[DO NOT PUBLISH]
IN THE UNITED STATES COURT OF APPEALS
FILED
FOR THE ELEVENTH CIRCUIT U.S. COURT OF APPEALS
________________________ ELEVENTH CIRCUIT
JANUARY 7, 2010
No. 09-12663 JOHN P. LEY
Non-Argument Calendar ACTING CLERK
________________________
D. C. Docket No. 07-02346-CV-5-CLS
JARVIS M. ADAMS,
ROBERT A. ATALLO,
JANET F. ATALLO,
JAMES G. BARRER,
CAROLE R. BOOHER,
DR. PETER C. BOOHER,
ARCHIE L. BOOTH,
WILLIAM B. BOOTH,
FREDERICK W. CHIVERTON,
CHARLES E. COX, SR.,
JOANN DANIELS,
CYNTHIA DASHER,
THOMAS R. DASHER,
GARY K. GRACE,
GARLAND V. GRACE,
LUCY C. GRACE,
JOHN W. JOHNSON,
RANDY JONES,
NANCY JONES,
WILLIAM J. KAUFFMAN, JR.,
WALLACE E. KIRKPATRICK,
ROBERT O. LEWIS,
JOHN E. LEWIS,
STEPHEN G. MANN,
LARRY E. MARSHALL, JR.,
LISA N. MARSHALL,
CAROLYN MARTIN,
GEORGE MORGAN,
NORMA OBERLIES,
R. OWEN ROBERTS,
BARBARA A. SAUNDERS,
GEORGE E. SAUNDERS,
BETTY V. SNIDER,
ROGER STAFFORD,
DENNIS S. STAPP,
LARRY STEWART,
SUZANNE STIGLETS,
FRED P. TEDESCO,
UWB INVESTMENTS CO., LLC,
UWB VENTURES, LLC,
JACK WADDEY, JR.,
JAMES D. WATSON,
Plaintiffs-Appellants,
versus
STILES A. KELLETT, JR.,
SAMUEL B. KELLETT,
STILES A. KELLETT, III, Irrevocable Trust,
SAMUAL B. KELLETT, JR., Irrevocable Trust,
BARBARA KATHERINE KELLETT, Irrevocable Trust,
CHARLOTTE RICH KELLETT, Irrevocable Trust,
Defendants-Appellees,
WILLIAM R. BASSETT,
Defendant-Appellee.
2
________________________
Appeal from the United States District Court
for the Northern District of Alabama
_________________________
(January 7, 2010)
Before DUBINA, Chief Judge, HULL and FAY, Circuit Judges.
PER CURIAM:
Plaintiffs’ complaint alleges that Defendant-Appellees violated the Alabama
Securities Act by selling unregistered securities; that Defendant-Appellee Bassett
violated the Act by selling securities while being an unregistered broker-dealer;
and that Defendant-Appellees made material misrepresentations or omissions in
the sale of securities. Defendants moved to dismiss Plaintiffs’ complaint for
failure to state a claim under Rule 12(b)(6) of the Federal Rules of Civil Procedure
and the district court granted Defendants’ motion on January 23, 2009. R. 66. On
February 6, Plaintiffs filed a motion for reconsideration in which they requested
that the district court allow them to amend their original complaint in order to add
new claims. R. 67. The district court denied Plaintiffs’ motion and request to
amend. R. 70.
There are two issues on appeal: whether the district court erred in granting
Defendant-Appellees’ 12(b)(6) motion to dismiss, and whether the district court
3
erred in denying Plaintiffs’ request to amend their complaint. We review de novo
the grant of a motion to dismiss pursuant to Rule 12(b)(6). Hooper v. Solvay
Pharms., Inc., No. 08-15810, 2009 U.S. App. LEXIS 26381, at *9 (11th Cir. Dec.

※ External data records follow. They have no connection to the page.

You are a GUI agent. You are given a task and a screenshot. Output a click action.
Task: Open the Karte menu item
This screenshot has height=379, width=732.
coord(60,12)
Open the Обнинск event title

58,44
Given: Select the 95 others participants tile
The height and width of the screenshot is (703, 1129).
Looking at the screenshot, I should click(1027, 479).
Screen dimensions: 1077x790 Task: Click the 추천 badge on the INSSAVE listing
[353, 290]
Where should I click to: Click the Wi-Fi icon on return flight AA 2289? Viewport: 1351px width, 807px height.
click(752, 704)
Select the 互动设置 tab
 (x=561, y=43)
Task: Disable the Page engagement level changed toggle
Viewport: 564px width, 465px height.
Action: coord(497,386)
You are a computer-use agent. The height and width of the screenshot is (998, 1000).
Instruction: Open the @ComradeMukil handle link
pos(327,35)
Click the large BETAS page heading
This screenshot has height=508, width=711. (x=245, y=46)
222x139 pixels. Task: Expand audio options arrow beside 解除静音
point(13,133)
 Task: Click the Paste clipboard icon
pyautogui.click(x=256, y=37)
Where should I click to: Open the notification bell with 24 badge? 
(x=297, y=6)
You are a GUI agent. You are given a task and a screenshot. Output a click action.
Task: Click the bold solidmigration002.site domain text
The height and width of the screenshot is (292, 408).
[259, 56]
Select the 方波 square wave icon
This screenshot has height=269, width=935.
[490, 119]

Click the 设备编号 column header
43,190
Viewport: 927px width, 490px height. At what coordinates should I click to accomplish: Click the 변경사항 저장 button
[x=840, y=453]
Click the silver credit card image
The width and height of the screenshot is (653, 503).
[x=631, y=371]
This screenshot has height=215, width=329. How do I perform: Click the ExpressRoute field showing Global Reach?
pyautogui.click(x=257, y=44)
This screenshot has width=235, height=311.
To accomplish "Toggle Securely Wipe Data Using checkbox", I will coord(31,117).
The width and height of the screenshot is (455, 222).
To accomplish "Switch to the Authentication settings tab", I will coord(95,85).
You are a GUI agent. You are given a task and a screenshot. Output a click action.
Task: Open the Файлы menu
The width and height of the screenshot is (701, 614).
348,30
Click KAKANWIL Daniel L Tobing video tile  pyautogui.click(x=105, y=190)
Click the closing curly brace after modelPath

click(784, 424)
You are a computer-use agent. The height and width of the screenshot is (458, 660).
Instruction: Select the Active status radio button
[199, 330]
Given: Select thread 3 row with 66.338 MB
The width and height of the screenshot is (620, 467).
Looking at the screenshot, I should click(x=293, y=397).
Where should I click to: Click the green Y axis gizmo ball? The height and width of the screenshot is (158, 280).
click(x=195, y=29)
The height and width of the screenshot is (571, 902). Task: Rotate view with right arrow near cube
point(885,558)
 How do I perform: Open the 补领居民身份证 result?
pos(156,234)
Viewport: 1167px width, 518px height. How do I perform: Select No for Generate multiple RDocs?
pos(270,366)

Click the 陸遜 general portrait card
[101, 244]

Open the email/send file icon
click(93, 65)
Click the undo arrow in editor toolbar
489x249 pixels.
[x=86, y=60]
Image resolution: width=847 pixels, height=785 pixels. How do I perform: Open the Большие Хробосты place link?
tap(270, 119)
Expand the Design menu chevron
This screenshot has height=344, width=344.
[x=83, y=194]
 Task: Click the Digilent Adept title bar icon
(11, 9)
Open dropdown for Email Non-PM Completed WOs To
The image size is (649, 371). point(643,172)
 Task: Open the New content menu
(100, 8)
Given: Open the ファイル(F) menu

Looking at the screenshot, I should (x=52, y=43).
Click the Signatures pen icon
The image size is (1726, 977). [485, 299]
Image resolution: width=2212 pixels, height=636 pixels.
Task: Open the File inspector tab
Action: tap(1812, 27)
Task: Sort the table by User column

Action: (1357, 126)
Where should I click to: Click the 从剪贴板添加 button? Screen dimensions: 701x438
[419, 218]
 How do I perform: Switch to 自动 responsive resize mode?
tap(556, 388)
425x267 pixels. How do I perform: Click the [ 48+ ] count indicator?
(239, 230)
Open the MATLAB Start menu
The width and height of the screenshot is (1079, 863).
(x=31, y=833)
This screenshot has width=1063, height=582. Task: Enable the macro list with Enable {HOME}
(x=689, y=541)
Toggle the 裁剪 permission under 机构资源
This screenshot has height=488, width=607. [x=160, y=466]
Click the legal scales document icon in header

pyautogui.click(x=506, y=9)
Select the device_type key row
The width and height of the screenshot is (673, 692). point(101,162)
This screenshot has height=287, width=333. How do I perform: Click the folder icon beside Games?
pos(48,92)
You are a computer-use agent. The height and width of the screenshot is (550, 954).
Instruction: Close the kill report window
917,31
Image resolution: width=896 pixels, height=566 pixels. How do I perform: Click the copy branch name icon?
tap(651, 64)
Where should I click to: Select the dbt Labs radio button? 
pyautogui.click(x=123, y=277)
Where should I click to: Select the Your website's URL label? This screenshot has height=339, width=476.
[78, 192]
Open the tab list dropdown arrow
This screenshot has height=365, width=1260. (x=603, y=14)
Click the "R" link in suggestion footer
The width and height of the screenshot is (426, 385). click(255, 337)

4, 2009). We review the district court’s denial of Plaintiffs’ motion to amend only
for abuse of discretion. Mann v. Taser Int’l, Inc., No. 08-16951, 2009 U.S. App.
LEXIS 26155, at *42 (11th Cir. Dec. 2, 2009).
We agree with the district court’s finding that it is apparent from the face of
the complaint that Plaintiffs’ claims are barred by the Alabama statute of
limitations. The district court correctly found that each of the counts in Plaintiffs’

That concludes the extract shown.